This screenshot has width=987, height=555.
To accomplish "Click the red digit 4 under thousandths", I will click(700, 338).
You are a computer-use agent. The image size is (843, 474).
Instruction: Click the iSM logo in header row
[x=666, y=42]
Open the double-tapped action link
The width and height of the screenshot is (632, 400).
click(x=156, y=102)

= = = = =

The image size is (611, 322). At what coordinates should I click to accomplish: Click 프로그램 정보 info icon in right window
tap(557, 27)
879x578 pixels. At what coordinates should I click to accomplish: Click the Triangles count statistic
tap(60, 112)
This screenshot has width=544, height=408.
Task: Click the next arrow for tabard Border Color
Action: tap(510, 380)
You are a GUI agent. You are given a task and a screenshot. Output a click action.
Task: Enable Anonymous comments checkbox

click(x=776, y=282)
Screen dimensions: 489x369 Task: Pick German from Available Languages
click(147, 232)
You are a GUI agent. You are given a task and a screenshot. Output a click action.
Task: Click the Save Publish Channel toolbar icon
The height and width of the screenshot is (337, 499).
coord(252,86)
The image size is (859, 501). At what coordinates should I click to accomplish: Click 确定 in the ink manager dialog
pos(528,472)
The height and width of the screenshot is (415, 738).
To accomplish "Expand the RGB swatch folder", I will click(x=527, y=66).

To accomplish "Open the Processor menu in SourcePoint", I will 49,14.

= = = = =

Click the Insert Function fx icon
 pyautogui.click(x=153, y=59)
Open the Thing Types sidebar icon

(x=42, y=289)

= = = = =

* **TASK DESCRIPTION**
Go through the entries and report every line with the string "will".

* **SOLUTION TO THIS TASK**
To accomplish "Click the red digit 4 under thousandths", I will click(700, 338).
To accomplish "Expand the RGB swatch folder", I will click(x=527, y=66).
To accomplish "Open the Processor menu in SourcePoint", I will 49,14.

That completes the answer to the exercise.